§ **WHAT TO WORK ON**: Every line from the one holding "You are a GUI" to the end of the entries should be repeated exactly, with the pictures left out.

§ **DATA PROVIDED**:
---
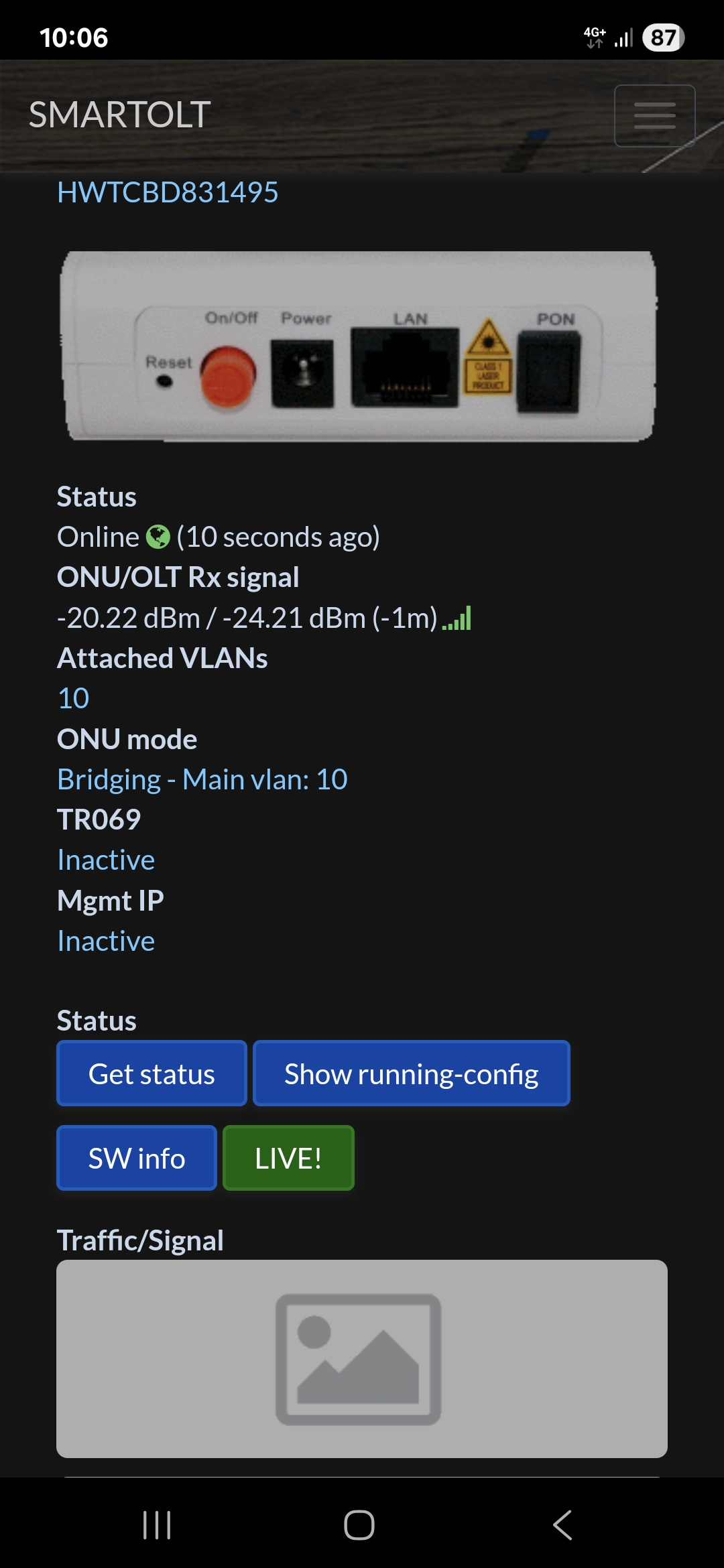Tap the battery indicator showing 87
Screen dimensions: 724x1568
point(663,38)
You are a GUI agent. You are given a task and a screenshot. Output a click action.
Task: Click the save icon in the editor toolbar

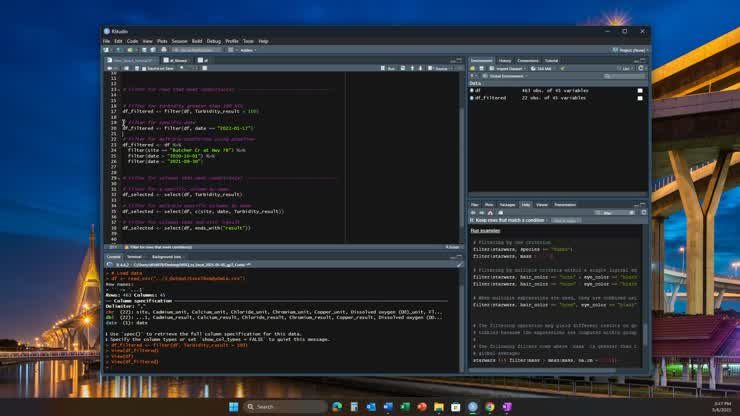pos(137,68)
---
§ **TASK RESULT**:
You are a GUI agent. You are given a task and a screenshot. Output a click action.
Task: Click the save icon in the editor toolbar

pos(137,68)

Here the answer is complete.